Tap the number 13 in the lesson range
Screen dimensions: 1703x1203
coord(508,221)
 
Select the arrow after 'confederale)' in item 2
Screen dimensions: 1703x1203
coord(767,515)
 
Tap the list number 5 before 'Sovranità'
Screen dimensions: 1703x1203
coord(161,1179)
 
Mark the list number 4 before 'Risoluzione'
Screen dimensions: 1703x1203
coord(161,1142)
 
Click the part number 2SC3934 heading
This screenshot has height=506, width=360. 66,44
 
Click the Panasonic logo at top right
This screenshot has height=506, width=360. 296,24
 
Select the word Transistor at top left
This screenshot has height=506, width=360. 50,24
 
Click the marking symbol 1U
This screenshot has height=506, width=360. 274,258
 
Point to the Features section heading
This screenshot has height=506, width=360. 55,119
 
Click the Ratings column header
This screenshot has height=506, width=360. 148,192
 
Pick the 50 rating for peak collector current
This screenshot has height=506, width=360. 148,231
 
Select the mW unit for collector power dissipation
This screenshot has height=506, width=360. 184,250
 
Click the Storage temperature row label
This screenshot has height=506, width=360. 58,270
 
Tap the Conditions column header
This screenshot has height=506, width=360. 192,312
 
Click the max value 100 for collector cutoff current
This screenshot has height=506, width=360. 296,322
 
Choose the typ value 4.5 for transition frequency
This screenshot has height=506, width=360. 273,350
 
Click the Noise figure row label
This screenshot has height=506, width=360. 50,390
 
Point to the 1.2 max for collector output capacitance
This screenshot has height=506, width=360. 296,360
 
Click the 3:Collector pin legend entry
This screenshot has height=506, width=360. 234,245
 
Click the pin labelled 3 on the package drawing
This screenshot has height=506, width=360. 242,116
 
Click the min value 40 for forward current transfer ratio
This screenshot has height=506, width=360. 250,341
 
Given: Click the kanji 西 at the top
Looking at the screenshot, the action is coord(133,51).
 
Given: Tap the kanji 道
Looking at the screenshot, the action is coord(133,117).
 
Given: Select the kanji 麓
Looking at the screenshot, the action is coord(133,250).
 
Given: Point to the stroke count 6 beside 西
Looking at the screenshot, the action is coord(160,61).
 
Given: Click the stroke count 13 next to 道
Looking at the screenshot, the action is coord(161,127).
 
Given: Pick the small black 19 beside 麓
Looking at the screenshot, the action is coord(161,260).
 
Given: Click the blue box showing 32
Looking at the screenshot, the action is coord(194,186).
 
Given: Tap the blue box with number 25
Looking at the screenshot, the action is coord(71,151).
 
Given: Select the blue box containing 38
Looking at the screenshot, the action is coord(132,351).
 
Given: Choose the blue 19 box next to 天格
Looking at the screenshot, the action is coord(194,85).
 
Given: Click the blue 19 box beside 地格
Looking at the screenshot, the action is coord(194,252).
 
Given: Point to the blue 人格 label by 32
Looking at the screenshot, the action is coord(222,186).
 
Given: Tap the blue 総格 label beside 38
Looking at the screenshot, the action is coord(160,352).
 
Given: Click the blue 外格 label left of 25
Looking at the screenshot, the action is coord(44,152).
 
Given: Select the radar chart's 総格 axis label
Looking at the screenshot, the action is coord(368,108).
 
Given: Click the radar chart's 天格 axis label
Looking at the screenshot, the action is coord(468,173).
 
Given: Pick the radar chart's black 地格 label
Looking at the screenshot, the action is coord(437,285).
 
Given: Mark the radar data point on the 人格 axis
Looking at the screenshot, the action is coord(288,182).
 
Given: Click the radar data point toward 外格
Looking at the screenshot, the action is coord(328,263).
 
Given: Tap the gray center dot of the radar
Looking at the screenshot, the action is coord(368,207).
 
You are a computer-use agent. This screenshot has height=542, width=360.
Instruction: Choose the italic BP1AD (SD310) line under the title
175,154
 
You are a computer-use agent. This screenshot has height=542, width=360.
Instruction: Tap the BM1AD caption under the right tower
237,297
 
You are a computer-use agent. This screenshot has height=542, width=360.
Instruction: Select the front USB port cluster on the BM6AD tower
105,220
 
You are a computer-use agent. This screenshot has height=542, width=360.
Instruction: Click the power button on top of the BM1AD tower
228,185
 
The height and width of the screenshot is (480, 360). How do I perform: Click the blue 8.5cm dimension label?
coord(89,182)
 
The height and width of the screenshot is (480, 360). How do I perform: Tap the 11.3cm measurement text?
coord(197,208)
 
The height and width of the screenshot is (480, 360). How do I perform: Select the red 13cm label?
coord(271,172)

--- --- ---

Please report each line of the material above that contains the word "list".

Tap the list number 5 before 'Sovranità'
Mark the list number 4 before 'Risoluzione'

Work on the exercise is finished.